[R] XML htmlTreeParse fails with no obvious error
Nicolas Delhomme
nicolas.delhomme at plantphys.umu.se
Fri Jun 8 14:34:07 CEST 2012
Hi all,
Sorry for the rather uninformative subject, but the error I get is not very informative either.
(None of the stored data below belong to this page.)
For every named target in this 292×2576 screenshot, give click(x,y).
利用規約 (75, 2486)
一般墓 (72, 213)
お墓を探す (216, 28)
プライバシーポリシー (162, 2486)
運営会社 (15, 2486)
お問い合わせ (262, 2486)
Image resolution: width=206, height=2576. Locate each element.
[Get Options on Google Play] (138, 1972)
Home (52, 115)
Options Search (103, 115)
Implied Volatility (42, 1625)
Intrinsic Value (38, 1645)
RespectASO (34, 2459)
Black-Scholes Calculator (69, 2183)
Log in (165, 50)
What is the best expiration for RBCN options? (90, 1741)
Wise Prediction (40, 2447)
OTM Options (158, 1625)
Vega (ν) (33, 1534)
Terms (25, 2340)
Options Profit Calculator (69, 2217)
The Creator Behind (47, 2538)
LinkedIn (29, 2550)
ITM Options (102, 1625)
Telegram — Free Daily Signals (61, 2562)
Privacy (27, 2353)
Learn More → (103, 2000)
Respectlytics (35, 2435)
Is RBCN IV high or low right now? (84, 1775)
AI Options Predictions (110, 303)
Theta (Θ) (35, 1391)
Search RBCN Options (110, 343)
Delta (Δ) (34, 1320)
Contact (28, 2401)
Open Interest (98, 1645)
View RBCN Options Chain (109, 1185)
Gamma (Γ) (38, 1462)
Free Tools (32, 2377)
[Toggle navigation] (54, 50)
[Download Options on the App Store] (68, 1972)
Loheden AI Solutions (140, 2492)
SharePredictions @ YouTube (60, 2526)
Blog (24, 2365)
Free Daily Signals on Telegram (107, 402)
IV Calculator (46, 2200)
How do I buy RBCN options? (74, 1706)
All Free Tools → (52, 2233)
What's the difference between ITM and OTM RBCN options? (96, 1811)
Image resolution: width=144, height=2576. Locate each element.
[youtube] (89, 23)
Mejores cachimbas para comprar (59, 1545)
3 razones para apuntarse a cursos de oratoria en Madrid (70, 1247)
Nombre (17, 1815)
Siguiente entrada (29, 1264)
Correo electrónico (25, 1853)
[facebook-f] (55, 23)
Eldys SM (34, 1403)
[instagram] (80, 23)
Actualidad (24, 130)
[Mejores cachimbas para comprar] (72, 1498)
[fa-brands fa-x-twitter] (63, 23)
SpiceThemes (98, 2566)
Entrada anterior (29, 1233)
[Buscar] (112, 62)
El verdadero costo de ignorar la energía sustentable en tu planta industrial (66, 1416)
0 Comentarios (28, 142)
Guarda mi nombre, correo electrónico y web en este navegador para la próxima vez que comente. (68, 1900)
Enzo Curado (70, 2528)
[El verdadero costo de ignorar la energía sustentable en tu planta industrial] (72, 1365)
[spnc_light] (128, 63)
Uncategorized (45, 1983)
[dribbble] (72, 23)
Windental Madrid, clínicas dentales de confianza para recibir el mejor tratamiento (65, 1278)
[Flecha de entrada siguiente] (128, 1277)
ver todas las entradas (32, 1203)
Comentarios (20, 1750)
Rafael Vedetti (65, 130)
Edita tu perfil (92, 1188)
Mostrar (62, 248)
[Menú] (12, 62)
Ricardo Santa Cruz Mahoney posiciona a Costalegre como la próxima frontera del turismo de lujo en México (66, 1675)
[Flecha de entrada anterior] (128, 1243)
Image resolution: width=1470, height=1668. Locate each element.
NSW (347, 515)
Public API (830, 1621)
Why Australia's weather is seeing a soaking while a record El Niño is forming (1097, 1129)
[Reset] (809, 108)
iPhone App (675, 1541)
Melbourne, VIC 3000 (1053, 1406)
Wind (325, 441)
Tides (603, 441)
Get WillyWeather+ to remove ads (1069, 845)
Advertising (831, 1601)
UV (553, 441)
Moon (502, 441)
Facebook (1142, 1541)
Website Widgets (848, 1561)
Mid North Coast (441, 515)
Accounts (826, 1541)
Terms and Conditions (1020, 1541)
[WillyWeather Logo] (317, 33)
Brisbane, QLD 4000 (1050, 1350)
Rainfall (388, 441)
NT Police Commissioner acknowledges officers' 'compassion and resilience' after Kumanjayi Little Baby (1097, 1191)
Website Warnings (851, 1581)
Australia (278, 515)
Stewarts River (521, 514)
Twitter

When using the XML and RCurl package to retrieve the content of an html page, htmlTreeParse fails, printing out the beginning of the HTML:
Error in htmlTreeParse(getURL(url)) :
File <!DOCTYPE html PUBLIC "-//W3C//DTD XHTML 1.0 Transitional//EN" "http://www.w3.org/TR/xhtml1/DTD/xhtml1-transitional.dtd">
<html xmlns="http://www.w3.org/1999/xhtml" xml:lang="de" lang="de">
<head>
<title>Deutsches Krebsforschungszentrum</title>
<meta http-equiv="content-type" content="text/html; charset=ISO-8859-1" />
<meta http-equiv="Content-Style-Type" content="text/css" />
<meta http-equiv="imagetoolbar" content="no" />
<meta name="MSSmartTagsPreventParsing" content="true" />
<meta name="revisit-after" content="5 days" />
<meta name="language" content="de" />
<meta lang="de" content="" xml:lang="de" name="keywords">
<meta lang="de" xml:lang="de" name="description" content="Das Deutsche Krebsforschungszentrum hat die Aufgabe, die Mechanismen der Krebsentstehung systematisch zu erforschen und Risikofaktoren f√ºr Krebserkrankungen zu erfassen. Aus den Ergebnissen dieser grundlegenden Arbeiten sollen neue Ans√
This code reproduces the error:
library(RCurl)
library(XML)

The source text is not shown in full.